06.12.2009

Nationalisation et maintien du capital structurel étatique

A l’origine d’une société à vocation progressiste (qui évolue vers « mieux ») se trouve la mise en commun des moyens de subsistance, l’organisation de la vie sociale autour de ses moyens et la constitution d’un organe dirigeant chargé de définir les priorités, d’encadrer la production et la consommation de ses ressources, de guider la communauté.

Le seul monopole de « la violence » ne peut suffire à maintenir un État stable et une société pérenne et prospère. Comme évoqué dans une réponse au sujet de la drogue et des activités criminelles, L'État doit encadrer tous les aspects de la vie sociale humaine dont fait partie l’économie, qui n’est autre que la somme des moyens de subsistance, la gestion des ressources naturelles et humaines ainsi que leur exploitation dans l’objectif constant d’améliorer les conditions de vie et d’harmonie de l’Homme au sein de la Nature (de l’humanité dans son habitat).

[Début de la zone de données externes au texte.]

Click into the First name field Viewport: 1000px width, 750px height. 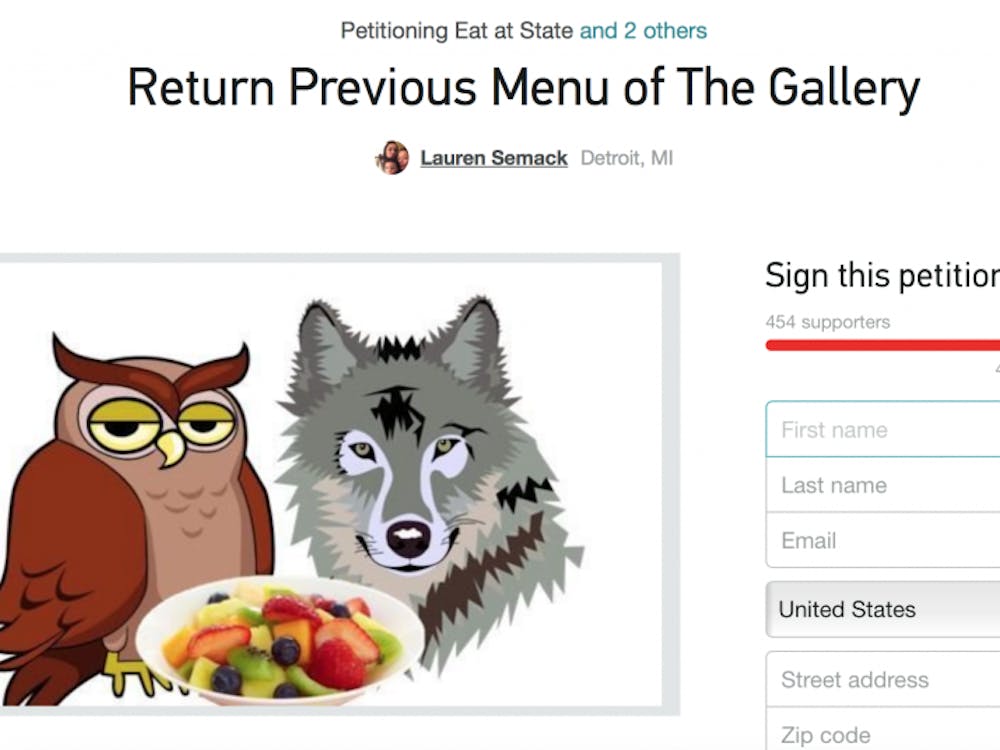click(x=883, y=429)
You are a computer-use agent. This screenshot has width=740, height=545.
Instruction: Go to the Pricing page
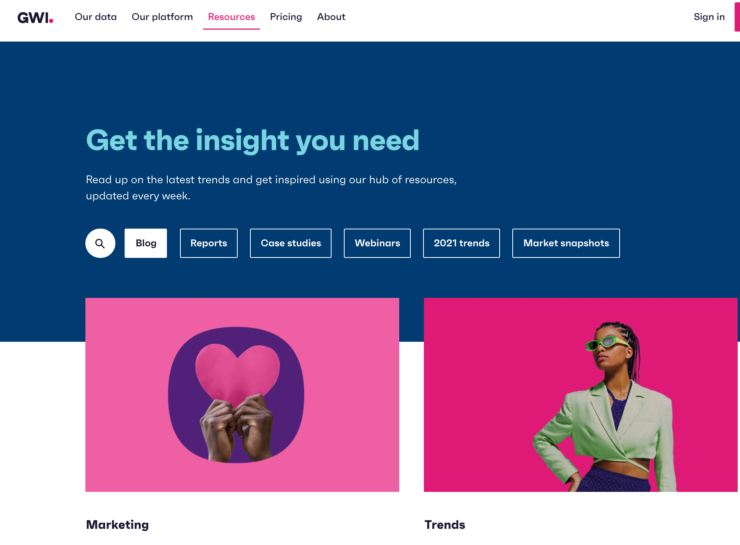point(286,17)
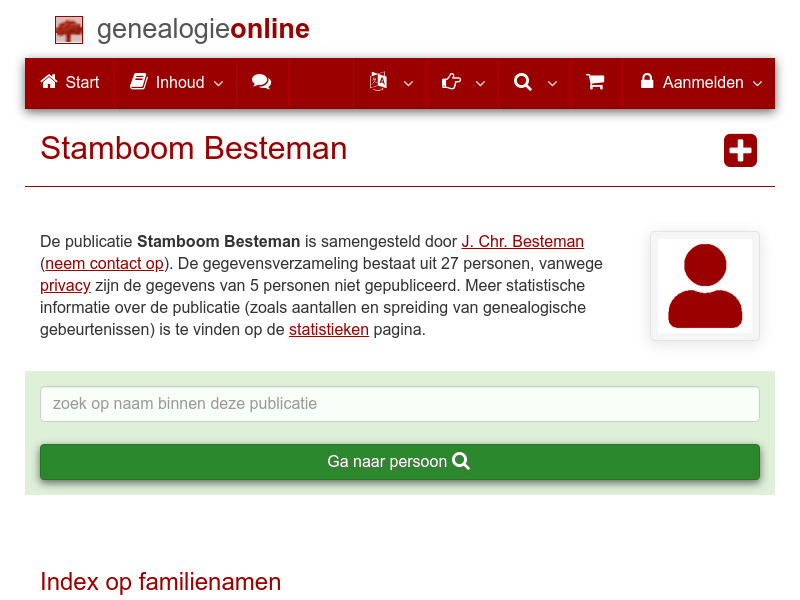Image resolution: width=800 pixels, height=600 pixels.
Task: Open the red plus button beside Stamboom Besteman
Action: 740,150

Reprise du billet « Royautique » : les fonctions régaliennes visant à maintenir la paix, l'ordre public et la sécurité du territoire pour permettre aux individus d'exercer leurs libertés ne suffisent pas ! Aux fonctions militaires, diplomatiques, judiciaires et policières doivent s’ajouter en
monopoles :
- la production et régulation de la monnaie (pour contrôler la base des échanges économiques, maintenir « le pouvoir d’achat » et l’accès aux denrées),
- la détention des unités de productions énergétiques (la maîtrise des énergies est essentielle au développement d’une civilisation et ne doit en aucun cas sortir du domaine étatique),
- la gestion des réseaux routiers et de transports ferrés (pour une circulation efficiente et sécurisée des citoyens à travers le territoire),
- l’exercice de l’éducation public (pour garantir l’apprentissage de la citoyenneté, cf. « éducation citoyenne ») et des soins médicaux (seul moyen de garantir qualité et universalité d’accès),
l’exploitation et la distribution de l’eau (cette ressource indispensable à la vie humaine ne peut être sous domination privée !),
- la régulation et le contrôle qualitatif des denrées alimentaires (pour en garantir la qualité sanitaire et nutritive, empêcher la surproduction et le gaspillage).

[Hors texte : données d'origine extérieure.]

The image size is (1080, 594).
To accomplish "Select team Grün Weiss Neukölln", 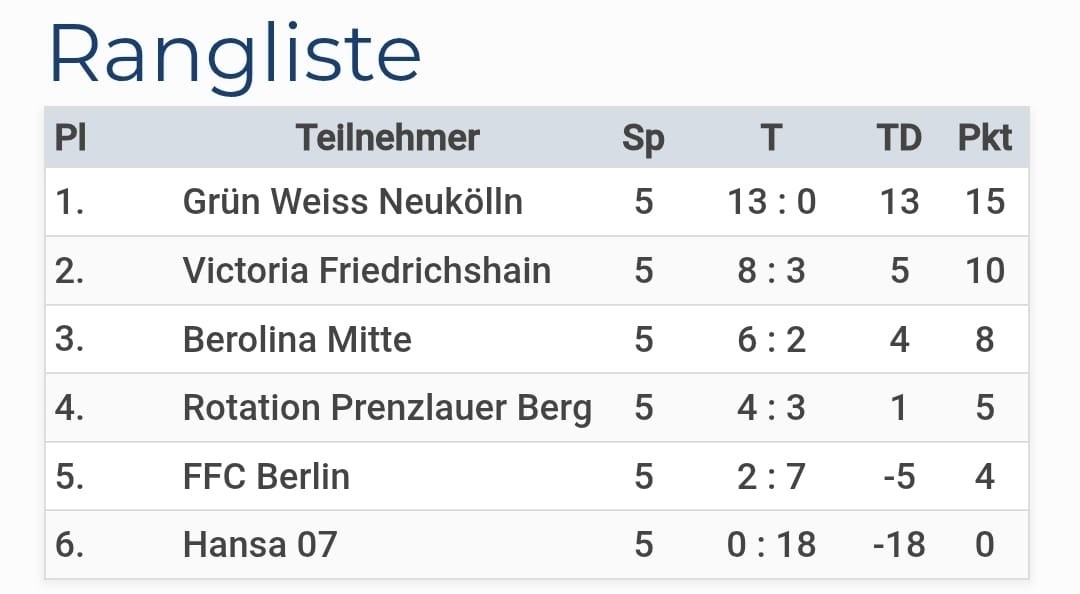I will [x=352, y=202].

L’abandon de ces secteurs et prérogatives par un État revient à transférer une part importante de son pouvoir, le plaçant, ainsi que tous les citoyens, en situation de dépendance vis-à-vis d’intérêts privés !

De même, au moins un média couvrant tous les vecteurs de diffusion doit être propriété exclusive de l’État, afin de permettre une transmission objective d’informations servant les intérêts nationaux et non des groupes privés, sans réclame commerciale et sans pression financière mettant en péril l’intégrité des journalistes (cf. « Déontologie des journalistes »). Afin de servir de balise, de référence dans un domaine essentiel, la communication entre État et citoyens.